** PROBLEM REQUIREMENTS **
In the passage on gold processing and mercury, rewrite the stretch from "I remember playing" through "on the skin.", replacing "droplets" with "beads".

For the longest time, mercury amalgamation was the choice for getting gold out of rock. Baser metals like silver, copper, and lead would be found in sulfide or oxide ores which would have to be reduced to drive off the offending substance. Gold, on the other hand would be more or less pure – it was often alloyed with silver or copper but none of those pesky sulfides or oxides.
Gold ore processing was largely a mechanical process, grinding the gold-bearing rock to powder then passing it over a riffle table with mercury in the bottom of the riffles. The gold particles, being heavy, would sink to the bottom of the riffles where it would amalgamate with the mercury there. The fairly solid amalgam would be periodically dug out of the riffles and sent to a refinery where the mercury was separated and sent back to the processor, and the gold refined to a more pure form.
(Man this is getting long-winded) As you can imagine, the recovery of the mercury was not 100% efficient. When I lived in Carson City, I was near the Carson River, just upstream from where the mills for the Comstock Lode were located. The mills are long-gone with just the foundations remaining, but it is highly advised against eating any fish caught from that point downstream for quite a ways due to their mercury content, methyl mercury being the chief worry.
I personally have never handled mercury. I have pictured myself on my deathbed saying, “Okay, bring in that Hg flask – I’m ready.”
I remember playing with mercury, from broken thermometers, when I was a kid in the 50s, before people knew about the danger. I remember having a blob of it on the palm of my hand, then smashing it into lots of little droplets. Then moving the droplets close together, and as soon as they touched they immediately became one new drop. I don’t recall any particular sensation from holding it though, just the sensation of it rolling around on the skin.

** DATA SEGMENT **
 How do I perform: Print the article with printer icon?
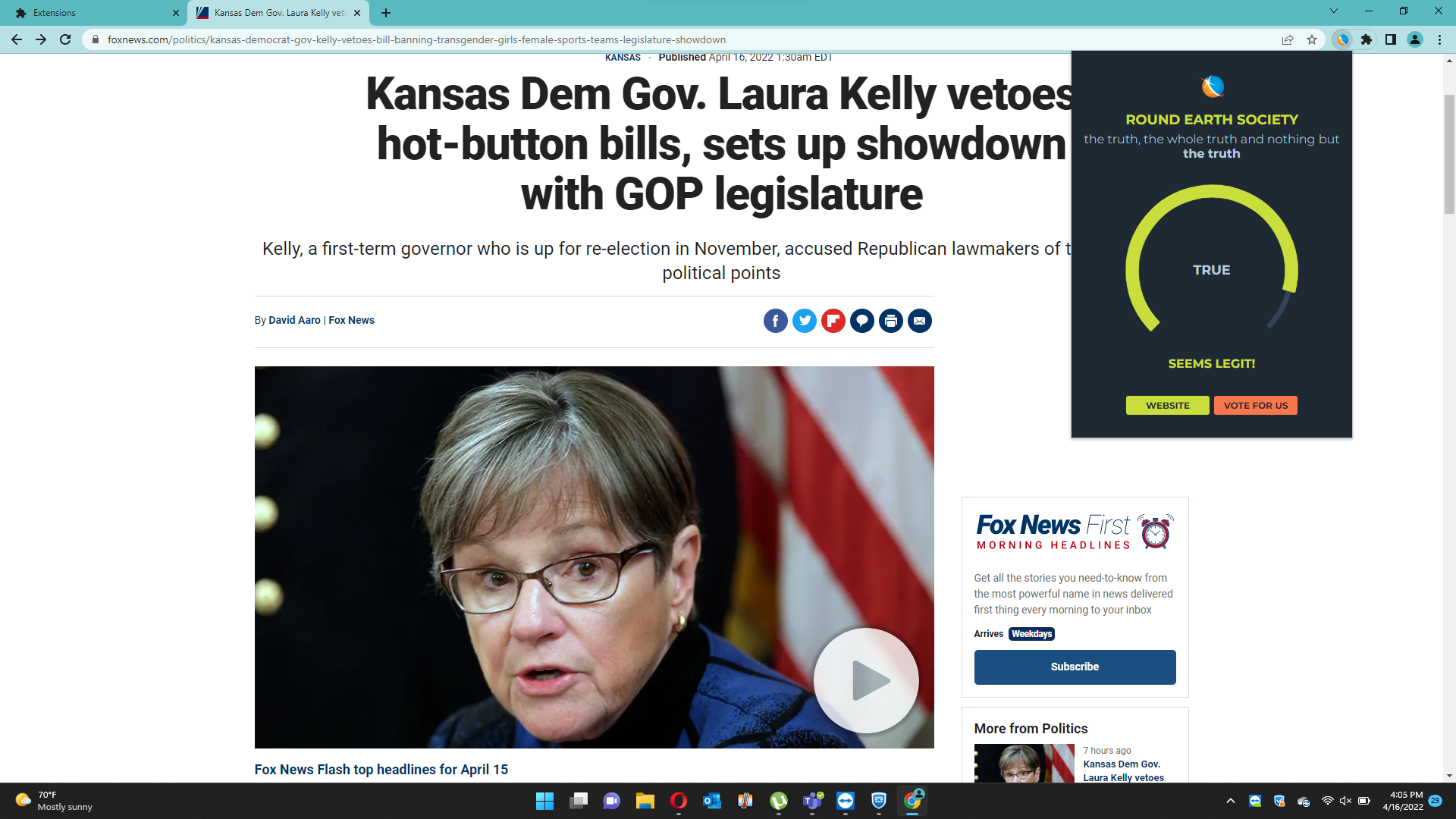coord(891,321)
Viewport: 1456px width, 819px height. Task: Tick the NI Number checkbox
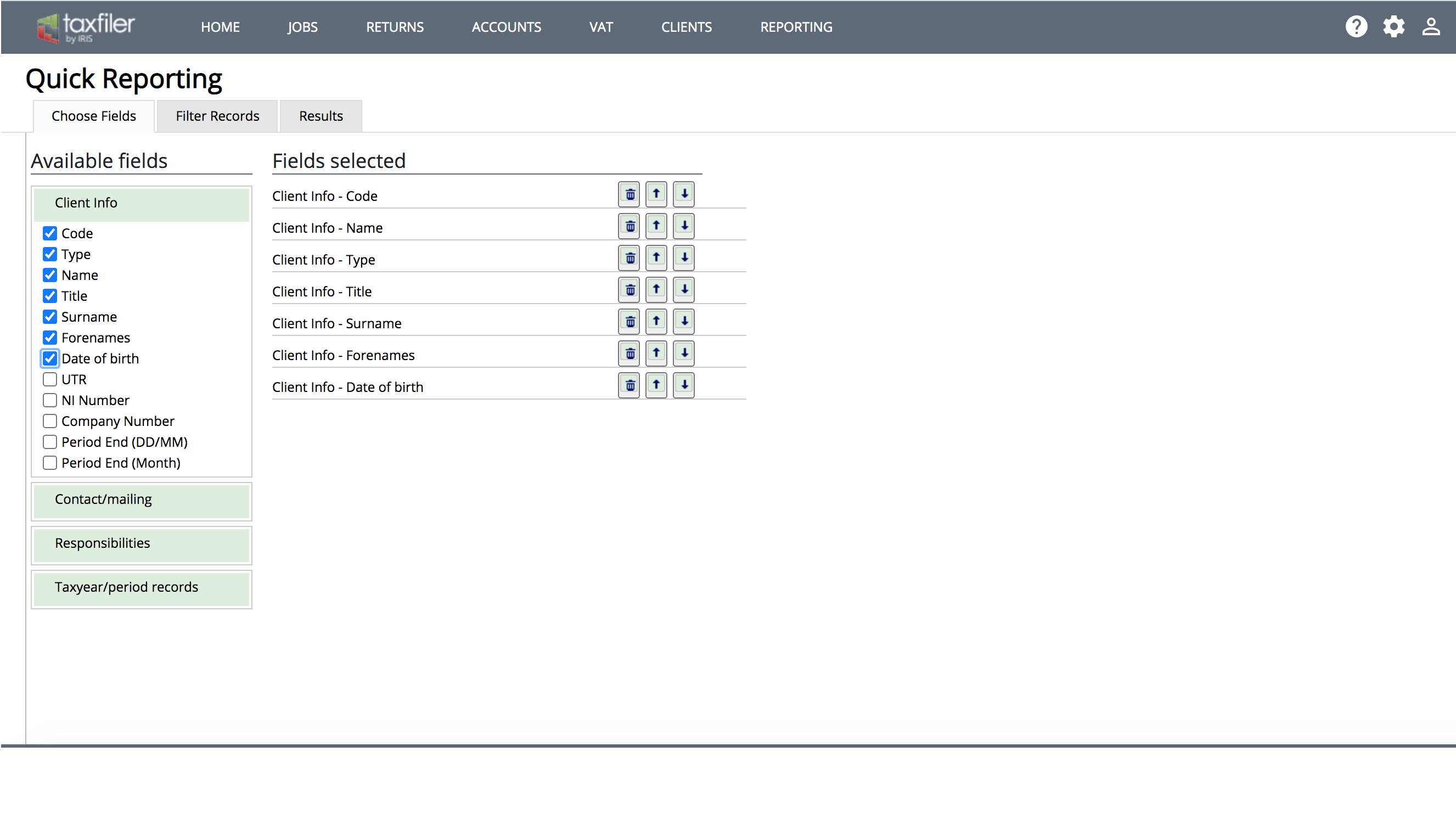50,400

** REPLY TO THE TASK **
I remember playing with mercury, from broken thermometers, when I was a kid in the 50s, before people knew about the danger. I remember having a blob of it on the palm of my hand, then smashing it into lots of little beads. Then moving the beads close together, and as soon as they touched they immediately became one new drop. I don’t recall any particular sensation from holding it though, just the sensation of it rolling around on the skin.